* _EXERCISE OBJECTIVE_
Reproduce the rows from the line with "Where should I click to: Enable" up to and including the line with "click(x=69, y=453)", substituting "How can I perform" for each occurrence of "How do I perform" and changing nothing else.

═════ PROVIDED MATERIAL

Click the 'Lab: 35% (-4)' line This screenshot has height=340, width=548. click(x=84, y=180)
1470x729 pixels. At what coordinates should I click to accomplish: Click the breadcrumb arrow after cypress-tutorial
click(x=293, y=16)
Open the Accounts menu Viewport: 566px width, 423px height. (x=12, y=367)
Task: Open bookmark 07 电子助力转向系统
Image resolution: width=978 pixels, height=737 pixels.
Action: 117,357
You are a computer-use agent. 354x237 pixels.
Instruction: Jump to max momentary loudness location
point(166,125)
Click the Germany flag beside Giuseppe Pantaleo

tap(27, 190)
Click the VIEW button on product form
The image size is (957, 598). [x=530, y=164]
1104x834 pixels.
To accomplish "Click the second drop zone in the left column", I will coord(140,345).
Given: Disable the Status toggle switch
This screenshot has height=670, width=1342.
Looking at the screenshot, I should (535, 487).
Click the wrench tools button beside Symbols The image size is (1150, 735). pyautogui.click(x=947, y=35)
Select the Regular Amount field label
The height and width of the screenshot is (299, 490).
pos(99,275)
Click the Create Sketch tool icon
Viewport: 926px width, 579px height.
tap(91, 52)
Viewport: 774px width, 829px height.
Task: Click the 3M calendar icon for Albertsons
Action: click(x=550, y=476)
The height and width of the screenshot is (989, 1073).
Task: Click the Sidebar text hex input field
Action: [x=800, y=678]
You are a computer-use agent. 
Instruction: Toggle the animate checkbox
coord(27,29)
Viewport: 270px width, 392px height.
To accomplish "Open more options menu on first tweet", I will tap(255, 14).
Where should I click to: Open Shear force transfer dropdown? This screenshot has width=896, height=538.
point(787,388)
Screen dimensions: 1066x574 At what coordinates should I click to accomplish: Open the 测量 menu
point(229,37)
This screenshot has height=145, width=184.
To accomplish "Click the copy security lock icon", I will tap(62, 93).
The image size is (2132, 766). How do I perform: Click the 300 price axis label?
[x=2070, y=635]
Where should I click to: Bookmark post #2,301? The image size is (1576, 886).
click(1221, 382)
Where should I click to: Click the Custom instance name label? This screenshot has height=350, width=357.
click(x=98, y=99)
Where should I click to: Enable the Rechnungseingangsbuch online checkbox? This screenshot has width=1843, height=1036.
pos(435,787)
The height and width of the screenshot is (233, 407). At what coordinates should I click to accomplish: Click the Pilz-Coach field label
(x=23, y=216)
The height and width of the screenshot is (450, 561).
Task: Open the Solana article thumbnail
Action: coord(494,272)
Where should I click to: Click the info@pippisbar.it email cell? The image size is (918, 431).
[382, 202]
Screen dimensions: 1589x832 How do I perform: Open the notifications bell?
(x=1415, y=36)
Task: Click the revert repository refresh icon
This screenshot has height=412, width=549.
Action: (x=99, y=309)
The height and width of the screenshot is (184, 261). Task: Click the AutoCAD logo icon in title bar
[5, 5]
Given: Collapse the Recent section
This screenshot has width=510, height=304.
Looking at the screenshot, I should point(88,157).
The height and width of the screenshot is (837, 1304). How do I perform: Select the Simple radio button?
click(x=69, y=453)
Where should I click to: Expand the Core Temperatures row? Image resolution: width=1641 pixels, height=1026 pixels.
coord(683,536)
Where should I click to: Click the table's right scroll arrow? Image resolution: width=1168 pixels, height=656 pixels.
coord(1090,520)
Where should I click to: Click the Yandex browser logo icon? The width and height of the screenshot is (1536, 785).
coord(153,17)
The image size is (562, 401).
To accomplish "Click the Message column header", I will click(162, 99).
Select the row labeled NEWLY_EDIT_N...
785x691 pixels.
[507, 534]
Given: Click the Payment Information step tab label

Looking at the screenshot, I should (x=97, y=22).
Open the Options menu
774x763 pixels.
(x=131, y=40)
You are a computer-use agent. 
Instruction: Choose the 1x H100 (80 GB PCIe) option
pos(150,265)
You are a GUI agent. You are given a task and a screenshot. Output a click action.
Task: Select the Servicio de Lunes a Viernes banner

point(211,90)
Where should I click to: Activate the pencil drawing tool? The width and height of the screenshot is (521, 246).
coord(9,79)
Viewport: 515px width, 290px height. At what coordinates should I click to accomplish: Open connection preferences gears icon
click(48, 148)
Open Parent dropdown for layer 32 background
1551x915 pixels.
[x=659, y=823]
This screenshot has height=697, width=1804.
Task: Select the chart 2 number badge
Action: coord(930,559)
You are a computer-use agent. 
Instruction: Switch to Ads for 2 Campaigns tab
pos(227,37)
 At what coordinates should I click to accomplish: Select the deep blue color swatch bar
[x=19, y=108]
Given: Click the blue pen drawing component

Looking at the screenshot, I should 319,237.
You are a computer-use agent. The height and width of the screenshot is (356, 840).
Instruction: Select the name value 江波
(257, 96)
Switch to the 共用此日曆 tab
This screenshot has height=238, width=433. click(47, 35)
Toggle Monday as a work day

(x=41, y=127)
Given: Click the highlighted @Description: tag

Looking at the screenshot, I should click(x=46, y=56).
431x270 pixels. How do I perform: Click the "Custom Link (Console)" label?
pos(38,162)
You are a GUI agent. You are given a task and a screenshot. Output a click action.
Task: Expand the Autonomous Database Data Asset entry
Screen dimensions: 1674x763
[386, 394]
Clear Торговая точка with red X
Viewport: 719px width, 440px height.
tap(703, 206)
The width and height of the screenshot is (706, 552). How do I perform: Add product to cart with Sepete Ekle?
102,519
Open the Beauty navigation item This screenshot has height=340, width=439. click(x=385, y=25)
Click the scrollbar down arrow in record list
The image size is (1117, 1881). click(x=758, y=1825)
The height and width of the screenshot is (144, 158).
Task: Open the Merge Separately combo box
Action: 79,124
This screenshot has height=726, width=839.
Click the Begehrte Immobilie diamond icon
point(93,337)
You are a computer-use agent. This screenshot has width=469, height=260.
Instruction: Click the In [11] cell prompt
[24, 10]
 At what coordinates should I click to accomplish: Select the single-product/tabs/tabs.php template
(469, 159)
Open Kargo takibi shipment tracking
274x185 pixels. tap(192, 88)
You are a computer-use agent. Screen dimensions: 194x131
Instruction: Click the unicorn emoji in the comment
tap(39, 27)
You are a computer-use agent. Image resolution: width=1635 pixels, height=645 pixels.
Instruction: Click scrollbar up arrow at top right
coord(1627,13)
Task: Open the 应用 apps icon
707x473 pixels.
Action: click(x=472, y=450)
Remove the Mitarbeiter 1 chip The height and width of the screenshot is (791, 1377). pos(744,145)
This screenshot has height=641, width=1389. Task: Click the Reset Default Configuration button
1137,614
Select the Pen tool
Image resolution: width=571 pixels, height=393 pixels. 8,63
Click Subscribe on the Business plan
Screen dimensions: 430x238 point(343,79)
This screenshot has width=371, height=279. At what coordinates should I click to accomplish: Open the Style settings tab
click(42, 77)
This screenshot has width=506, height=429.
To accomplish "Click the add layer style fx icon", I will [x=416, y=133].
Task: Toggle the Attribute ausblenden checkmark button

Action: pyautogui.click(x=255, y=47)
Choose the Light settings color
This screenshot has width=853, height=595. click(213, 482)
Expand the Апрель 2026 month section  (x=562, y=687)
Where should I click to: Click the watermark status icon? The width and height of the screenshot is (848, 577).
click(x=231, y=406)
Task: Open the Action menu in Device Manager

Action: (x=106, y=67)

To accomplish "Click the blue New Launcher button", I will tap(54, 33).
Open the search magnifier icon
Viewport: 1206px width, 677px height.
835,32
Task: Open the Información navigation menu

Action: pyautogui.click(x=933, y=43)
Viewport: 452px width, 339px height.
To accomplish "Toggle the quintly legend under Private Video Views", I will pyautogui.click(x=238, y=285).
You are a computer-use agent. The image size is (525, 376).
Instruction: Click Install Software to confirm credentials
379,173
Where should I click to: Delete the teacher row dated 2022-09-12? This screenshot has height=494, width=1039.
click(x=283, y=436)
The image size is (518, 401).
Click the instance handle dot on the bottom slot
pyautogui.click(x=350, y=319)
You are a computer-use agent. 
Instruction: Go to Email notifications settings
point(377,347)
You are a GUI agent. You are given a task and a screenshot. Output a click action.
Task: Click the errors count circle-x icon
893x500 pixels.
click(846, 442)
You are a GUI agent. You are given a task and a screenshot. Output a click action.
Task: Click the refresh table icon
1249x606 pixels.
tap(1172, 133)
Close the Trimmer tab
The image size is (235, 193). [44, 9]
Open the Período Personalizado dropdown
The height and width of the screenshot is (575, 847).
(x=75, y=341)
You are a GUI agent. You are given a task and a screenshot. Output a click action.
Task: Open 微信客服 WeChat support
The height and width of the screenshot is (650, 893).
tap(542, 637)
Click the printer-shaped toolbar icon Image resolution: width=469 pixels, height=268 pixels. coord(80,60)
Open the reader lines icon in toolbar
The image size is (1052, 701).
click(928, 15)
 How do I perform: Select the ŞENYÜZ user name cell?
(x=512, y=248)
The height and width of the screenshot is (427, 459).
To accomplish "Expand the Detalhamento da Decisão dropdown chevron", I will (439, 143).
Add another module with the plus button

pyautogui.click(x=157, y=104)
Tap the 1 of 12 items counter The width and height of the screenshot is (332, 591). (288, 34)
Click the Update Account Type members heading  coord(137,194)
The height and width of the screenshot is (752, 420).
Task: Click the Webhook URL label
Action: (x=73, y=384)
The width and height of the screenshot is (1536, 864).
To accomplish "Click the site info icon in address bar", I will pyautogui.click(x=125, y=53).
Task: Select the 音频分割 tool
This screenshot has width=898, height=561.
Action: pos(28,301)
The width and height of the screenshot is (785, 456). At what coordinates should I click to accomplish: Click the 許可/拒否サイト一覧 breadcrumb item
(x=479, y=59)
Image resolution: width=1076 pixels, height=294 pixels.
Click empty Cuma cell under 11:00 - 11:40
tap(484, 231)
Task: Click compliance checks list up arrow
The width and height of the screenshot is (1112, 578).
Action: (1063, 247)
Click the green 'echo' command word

══════════

* _WRITTEN RESPONSE_
Where should I click to: Enable the Rechnungseingangsbuch online checkbox? This screenshot has width=1843, height=1036.
pos(435,787)
The height and width of the screenshot is (233, 407). At what coordinates should I click to accomplish: Click the Pilz-Coach field label
(x=23, y=216)
The height and width of the screenshot is (450, 561).
Task: Open the Solana article thumbnail
Action: coord(494,272)
Where should I click to: Click the info@pippisbar.it email cell? The image size is (918, 431).
[382, 202]
Screen dimensions: 1589x832 How can I perform: Open the notifications bell?
(x=1415, y=36)
Task: Click the revert repository refresh icon
This screenshot has height=412, width=549.
Action: (x=99, y=309)
The height and width of the screenshot is (184, 261). Task: Click the AutoCAD logo icon in title bar
[5, 5]
Given: Collapse the Recent section
This screenshot has width=510, height=304.
Looking at the screenshot, I should point(88,157).
The height and width of the screenshot is (837, 1304). How can I perform: Select the Simple radio button?
click(x=69, y=453)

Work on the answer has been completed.